Term of Award
Master of Science
Document Type and Release Option
Thesis (restricted to Georgia Southern)
Department of Health and Kinesiology
Garth D. Spendiff
Committee Member 1
Matthew A. Williamson
Committee Member 2
W. Kent Guion
Committee Member 3
James L. McMillan
BACKGROUND: In the Fourth Edition of the American College of Sports Medicine's Guidelines for Exercise Testing and Prescription (1991). the protocol for the ACSM's submaximal bike test was to terminate the test at 65-70% of the age predicted maximal heart rate. In the Fifth Edition, this was changed to 85% of the age-predicted maximal heart rate.
OBJECTIVES: The purpose of this study was to find out, by using the ACSM submaximal cycle ergometer test (see Appendix A) if the 85% heart rate maximum termination provides a more accurate estimate of maximal aerobic capacity than the 70% heart rate maximum termination. The subjects were thirty volunteer undergraduate students at a mid-sized southeastern university, a group of 16 males and 14 females with a mean age of 19.7 (+/- 1.49) years.
METHODS: One ACSM bike protocol test was performed with workloads progressing by 25 or 50 watts every 3 minutes until volitional fatigue.

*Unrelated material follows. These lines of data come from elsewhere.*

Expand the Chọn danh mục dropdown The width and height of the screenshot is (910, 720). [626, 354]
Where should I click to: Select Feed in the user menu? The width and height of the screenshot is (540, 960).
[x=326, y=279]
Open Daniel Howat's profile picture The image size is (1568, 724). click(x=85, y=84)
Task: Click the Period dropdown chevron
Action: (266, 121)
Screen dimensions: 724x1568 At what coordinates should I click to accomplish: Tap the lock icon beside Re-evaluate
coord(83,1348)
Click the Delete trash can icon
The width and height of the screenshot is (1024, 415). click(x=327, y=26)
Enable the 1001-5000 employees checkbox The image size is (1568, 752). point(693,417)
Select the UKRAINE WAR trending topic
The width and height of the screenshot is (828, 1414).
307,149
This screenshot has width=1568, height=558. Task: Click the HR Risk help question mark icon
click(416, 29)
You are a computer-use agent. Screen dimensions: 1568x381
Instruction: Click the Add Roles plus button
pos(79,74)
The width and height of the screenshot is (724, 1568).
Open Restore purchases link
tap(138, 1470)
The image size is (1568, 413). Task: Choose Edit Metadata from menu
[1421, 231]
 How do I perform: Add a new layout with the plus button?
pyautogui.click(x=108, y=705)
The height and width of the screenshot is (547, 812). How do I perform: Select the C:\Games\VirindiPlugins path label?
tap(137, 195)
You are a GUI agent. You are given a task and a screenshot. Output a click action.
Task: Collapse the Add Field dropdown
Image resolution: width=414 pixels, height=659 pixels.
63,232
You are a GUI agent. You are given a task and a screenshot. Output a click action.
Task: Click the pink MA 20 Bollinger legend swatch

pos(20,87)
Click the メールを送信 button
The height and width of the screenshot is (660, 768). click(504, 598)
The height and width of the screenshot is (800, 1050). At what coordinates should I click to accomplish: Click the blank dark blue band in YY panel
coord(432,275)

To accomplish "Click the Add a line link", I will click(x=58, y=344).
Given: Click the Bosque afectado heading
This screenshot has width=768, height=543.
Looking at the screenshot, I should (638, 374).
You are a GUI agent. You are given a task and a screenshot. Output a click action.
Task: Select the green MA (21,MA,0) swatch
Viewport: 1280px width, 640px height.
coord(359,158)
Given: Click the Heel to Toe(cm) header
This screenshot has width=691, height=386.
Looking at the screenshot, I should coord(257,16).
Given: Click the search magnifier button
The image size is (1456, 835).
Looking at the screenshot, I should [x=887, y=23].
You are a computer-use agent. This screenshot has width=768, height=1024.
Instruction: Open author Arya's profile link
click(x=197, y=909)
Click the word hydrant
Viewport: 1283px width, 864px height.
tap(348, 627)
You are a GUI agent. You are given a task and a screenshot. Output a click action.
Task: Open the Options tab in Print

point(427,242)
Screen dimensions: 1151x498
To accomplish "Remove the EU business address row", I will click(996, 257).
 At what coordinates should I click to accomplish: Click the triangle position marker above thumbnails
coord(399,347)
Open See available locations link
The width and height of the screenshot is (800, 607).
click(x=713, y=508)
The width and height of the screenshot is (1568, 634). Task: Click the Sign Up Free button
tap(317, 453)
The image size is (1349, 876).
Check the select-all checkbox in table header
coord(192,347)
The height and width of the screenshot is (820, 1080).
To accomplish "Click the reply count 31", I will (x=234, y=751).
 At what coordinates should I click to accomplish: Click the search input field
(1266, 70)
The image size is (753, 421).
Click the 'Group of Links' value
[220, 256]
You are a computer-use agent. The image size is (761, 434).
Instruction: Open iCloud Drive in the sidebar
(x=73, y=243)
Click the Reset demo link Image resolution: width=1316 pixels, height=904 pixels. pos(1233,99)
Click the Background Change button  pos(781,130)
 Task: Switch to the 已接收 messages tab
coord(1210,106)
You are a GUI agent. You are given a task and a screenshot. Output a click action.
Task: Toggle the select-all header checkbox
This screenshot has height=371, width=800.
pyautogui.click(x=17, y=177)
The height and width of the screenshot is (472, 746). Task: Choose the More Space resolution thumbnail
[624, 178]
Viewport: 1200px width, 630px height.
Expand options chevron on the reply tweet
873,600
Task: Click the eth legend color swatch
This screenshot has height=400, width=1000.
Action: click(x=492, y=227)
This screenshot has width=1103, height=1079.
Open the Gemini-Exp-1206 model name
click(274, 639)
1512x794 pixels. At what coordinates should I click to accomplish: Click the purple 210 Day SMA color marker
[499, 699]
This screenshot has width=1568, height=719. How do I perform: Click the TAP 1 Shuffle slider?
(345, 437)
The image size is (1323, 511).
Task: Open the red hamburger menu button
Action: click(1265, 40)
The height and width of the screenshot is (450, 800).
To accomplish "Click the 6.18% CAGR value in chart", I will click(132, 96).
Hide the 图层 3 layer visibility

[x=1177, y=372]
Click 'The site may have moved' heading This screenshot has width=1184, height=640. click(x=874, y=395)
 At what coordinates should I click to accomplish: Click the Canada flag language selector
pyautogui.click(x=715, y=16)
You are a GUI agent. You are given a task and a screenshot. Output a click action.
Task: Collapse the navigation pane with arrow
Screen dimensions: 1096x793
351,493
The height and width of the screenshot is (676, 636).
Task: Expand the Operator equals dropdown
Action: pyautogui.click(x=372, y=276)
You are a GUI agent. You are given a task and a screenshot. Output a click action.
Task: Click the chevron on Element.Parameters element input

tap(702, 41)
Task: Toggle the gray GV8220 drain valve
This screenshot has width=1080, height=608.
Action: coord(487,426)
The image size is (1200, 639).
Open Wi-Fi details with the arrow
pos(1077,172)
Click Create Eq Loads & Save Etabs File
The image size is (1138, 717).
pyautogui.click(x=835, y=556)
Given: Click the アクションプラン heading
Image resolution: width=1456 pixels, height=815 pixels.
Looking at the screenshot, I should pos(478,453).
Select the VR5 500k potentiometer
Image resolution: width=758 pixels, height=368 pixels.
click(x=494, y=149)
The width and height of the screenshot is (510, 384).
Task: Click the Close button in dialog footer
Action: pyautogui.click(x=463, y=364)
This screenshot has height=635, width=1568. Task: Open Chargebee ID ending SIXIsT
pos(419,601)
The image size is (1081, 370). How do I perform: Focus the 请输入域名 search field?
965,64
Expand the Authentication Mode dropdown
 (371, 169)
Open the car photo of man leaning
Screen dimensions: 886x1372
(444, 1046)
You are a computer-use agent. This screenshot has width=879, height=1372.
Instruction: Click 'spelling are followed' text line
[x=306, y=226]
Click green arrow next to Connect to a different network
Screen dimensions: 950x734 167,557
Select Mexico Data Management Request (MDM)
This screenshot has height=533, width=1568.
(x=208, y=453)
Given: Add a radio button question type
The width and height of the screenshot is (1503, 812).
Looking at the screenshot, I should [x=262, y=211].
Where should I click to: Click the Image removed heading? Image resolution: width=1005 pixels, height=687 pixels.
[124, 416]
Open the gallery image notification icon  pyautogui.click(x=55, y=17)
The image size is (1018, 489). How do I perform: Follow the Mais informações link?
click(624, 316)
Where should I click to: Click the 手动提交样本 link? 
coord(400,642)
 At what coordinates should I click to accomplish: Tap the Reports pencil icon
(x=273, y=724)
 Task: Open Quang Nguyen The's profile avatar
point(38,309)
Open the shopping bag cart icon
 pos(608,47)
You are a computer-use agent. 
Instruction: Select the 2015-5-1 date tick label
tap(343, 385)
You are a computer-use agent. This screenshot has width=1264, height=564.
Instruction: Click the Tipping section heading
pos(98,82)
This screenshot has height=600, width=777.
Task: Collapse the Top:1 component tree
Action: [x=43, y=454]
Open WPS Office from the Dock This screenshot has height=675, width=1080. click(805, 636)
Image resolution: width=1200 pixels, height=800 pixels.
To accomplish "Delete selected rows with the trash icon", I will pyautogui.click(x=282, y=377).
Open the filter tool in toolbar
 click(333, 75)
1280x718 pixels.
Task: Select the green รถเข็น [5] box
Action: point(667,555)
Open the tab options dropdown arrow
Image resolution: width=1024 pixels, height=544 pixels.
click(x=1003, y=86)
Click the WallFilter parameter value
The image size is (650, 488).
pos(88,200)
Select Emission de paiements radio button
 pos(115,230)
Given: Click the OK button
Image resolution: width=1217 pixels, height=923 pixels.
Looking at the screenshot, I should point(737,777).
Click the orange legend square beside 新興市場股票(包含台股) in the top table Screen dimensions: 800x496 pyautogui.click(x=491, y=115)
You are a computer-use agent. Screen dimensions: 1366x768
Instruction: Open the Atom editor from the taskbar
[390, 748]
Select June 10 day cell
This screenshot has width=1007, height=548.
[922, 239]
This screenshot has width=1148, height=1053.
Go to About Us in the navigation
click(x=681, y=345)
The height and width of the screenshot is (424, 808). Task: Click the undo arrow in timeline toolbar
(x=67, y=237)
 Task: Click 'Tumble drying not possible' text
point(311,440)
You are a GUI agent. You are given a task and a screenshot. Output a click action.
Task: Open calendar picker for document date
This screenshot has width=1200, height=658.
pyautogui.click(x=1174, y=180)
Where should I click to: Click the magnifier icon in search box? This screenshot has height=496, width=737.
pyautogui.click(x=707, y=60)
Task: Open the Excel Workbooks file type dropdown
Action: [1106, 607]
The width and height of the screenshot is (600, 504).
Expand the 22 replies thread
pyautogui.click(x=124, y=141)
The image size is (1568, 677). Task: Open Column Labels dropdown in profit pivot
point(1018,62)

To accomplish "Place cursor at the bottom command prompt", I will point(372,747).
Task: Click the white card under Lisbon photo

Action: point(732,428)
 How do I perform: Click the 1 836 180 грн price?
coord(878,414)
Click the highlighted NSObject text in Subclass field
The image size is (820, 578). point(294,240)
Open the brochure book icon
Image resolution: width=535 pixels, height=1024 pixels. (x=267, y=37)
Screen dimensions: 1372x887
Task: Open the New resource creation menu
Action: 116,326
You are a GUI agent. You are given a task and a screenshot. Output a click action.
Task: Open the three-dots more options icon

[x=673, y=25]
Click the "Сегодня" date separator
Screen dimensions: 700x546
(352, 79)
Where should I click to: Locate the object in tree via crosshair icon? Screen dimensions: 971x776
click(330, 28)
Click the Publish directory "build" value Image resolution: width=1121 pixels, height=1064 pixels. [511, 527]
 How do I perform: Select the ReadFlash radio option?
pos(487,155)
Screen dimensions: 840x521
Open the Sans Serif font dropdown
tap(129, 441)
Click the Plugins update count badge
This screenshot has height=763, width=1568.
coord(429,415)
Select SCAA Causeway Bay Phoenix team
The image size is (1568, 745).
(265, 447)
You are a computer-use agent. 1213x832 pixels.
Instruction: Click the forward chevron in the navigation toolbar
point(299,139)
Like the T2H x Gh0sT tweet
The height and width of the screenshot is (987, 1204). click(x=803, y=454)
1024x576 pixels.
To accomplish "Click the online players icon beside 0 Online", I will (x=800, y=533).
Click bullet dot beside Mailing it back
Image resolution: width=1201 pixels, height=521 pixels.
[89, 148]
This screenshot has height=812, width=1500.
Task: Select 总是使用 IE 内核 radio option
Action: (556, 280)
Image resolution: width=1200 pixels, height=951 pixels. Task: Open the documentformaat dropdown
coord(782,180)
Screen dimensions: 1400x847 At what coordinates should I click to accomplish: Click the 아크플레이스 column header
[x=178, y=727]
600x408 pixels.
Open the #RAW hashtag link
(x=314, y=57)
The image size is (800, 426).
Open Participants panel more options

While the submaximal heart rates at 70% and 85% of heart rate max were used to predict VO2 max using the multistage protocol, each criterion was correlated to the value of the direct measurement of VO2 max and then compared to each other using Fisher's zr test.
RESULTS: The analysis showed the correlation between the actual measured VO2 max and the estimate at 70% (.503), the actual and the estimate at 85% (.748), and between the two estimates (.503). However, the zr transformation did not show a significant difference between the two correlations (p > .05). Several variables were entered into a Stepwise multiple regression equation and used to predict the actual VO2 maximum. These variables included age, sex, resting heart rate, systolic blood pressure, diastolic blood pressure, weight, and body fat percentage. All variables were entered into the formula for predicting together with either the estimated VO2 at 70%) or the estimated VO2 at 85%. Interestingly, the only variables that were used in each prediction equation were the estimated VO2 at 70 or 85%). The equation using the estimate at 70%) showed an adjusted R square value of .227, with a standard error of the estimate of 4.61. This means that only 23% of the estimate can be explained. The adjusted R square value of the 85%) estimate was .544, with the standard error of the estimate at 3.54. This has a lower SEE and is a better predictor, but is still only able to explain 54% of the estimated value.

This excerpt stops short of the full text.